C'erano anche ieri i libri di oggi

ovvero Un’incursione nel mondo sommerso delle immagini

Nel libro Con la cultura non si mangia. Falso, Paola Dubini mette in luce come dietro i grandi eventi culturali di cui si occupano i media e in cui sembra incarnarsi la vita culturale di un Paese - grandi produzioni cinematografiche o televisive, grandi mostre, saloni del libro o premi letterari di prestigio - ciò che quotidianamente nutre e sostiene la cultura in paesi, città, regioni, è il lavoro di istituzioni, associazioni, fondazioni, organizzazioni, anmministrazioni, imprese pubbliche e private che, in un confronto continuo con le esigenze della popolazione, si occupano di garantire continuità e vitalità alla vita culturale. Fra queste ci sono librerie, scuole, biblioteche. Oggi parliamo proprio di una biblioteca, anzi di due biblioteche e del modo in cui hanno collaborato per dare vita a un progetto bellissimo e silenzioso, ma importante, che appoggia su un'idea geniale. Lo racconta Valeria Patregnani.

[di Valeria Patregnani, Sistema Bibliotecario di Fano]

Il potere ammaliante che ha una collezione di documenti antichi credo sia qualcosa di indiscutibile. L’osservazione dal vero di un manoscritto, di un libro o di stampe dei secoli passati produce un fascino smisurato su chiunque e riempie di luce sia lo sguardo dei neofiti, che di studiosi e ricercatori. Questi tesori sono soggetti alla conservazione e tutela da parte degli Istituti che li ospitano e a ciò, in molti casi, ci si limita. È meno frequente trovare Istituti con fondi antichi che si dedicano alla valorizzazione delle loro collezioni, che sappiano sostenerne l’attività scientifica e di ricerca o, addirittura, che ne approfittino per avviare progetti innovativi.
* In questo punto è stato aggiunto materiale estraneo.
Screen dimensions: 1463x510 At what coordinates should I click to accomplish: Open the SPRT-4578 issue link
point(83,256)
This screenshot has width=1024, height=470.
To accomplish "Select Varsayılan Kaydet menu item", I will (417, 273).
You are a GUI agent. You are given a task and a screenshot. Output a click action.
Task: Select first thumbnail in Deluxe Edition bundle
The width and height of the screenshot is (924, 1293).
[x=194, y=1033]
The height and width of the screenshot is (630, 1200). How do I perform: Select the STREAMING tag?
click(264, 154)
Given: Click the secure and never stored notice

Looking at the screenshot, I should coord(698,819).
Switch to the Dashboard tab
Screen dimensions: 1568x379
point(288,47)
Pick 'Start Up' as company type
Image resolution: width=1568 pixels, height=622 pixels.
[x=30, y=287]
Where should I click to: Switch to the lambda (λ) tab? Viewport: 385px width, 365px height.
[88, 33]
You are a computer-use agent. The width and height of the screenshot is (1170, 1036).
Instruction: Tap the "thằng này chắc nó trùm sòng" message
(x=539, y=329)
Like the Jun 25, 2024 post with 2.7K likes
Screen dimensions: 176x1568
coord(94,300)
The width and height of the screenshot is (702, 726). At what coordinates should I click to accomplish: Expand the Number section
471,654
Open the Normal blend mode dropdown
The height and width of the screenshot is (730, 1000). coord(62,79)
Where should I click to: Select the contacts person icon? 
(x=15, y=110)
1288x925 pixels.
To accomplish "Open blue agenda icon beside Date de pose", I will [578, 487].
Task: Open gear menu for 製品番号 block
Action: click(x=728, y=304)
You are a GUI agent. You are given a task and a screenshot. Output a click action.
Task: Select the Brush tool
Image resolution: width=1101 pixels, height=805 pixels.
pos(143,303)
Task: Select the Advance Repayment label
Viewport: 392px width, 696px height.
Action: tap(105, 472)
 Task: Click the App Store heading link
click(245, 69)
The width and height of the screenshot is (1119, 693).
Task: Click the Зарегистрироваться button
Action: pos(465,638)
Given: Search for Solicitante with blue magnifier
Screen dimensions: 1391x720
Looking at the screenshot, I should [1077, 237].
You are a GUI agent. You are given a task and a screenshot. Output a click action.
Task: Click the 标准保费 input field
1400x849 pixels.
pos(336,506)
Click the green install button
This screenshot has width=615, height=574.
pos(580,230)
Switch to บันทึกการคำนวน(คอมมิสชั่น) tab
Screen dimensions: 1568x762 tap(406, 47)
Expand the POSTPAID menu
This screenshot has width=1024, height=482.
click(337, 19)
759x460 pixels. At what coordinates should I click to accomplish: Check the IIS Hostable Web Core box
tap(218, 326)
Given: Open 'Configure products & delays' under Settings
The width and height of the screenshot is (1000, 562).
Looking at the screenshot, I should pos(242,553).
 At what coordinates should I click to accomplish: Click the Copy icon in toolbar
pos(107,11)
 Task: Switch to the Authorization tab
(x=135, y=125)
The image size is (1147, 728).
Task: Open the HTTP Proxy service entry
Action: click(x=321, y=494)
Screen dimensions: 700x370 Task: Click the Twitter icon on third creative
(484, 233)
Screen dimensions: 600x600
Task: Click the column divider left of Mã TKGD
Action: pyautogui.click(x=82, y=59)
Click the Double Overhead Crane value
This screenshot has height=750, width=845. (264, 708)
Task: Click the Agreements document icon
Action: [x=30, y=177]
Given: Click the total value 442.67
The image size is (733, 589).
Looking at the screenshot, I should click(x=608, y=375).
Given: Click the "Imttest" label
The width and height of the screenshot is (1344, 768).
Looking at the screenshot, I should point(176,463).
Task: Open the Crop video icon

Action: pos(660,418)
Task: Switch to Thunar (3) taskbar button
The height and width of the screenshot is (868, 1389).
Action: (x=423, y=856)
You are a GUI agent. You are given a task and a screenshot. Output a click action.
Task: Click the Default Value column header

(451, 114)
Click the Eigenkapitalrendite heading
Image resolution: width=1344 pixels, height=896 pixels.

L’argomento è complesso e richiederebbe una lunga dissertazione, ma queste poche parole mi servono intanto per dire che, nella maggior parte dei casi, i fondi antichi, nonostante l’attrazione che esercitano su tutti, sono tenuti ancora sottochiave, lontani dagli occhi dei più, senza approfittare delle loro grandissime potenzialità.

Essendo una bibliotecaria, faccio parte di una di quelle poche categorie che può vantare il privilegio di occuparsi direttamente di questi tesori. Una cosa un po’ più insolita, ma che c’entra con tutta questa storia, è che mi occupo tutti i giorni di due biblioteche assai differenti: una di conservazione, tutela, valorizzazione e ricerca e una dove i compiti sono invece quelli di promuovere la lettura fin dalla primissima infanzia, di alfabetizzare e di sostenere la cittadinanza nella formazione continua. Nella stessa giornata posso passare dalla storica Sala dei Globi della Biblioteca Federiciana, al piacere di sfogliare, leggere al pubblico e consigliare magnifici libri illustrati della produzione editoriale corrente alla Mediateca Montanari.

Proprio questo tipo di esperienza quotidiana, quasi schizofrenica ma di sicuro arricchente, mi ha dato la possibilità di mettere spesso a confronto due mondi molto distanti e rilevare quanta somiglianza e vicinanza tra essi ci possa essere.

È tutto cominciato curando contemporaneamente una selezione di libri di divulgazione scientifica per ragazzi e osservando le bellissime tavole illustrate di alcuni libri scientifici della collezione di Domenico Federici che dovevano essere esposti in occasione di una mostra. Fu questo il primo momento in cui mi sembrò di osservare una sorprendente somiglianza tra due tipologie di libri, quelli per ragazzi e quelli antichi, che credo in pochi abbiano avuto l’ardire di accostare. Libri che avevo avuto più volte sottomano, sembravano chiedermi di essere visti in un nuovo modo. “Vedere equivale a riconoscere il mondo esterno familiare alla nostra coscienza” dice bene Max J. Friedländer in un libro bellissimo come Il conoscitore d’arte.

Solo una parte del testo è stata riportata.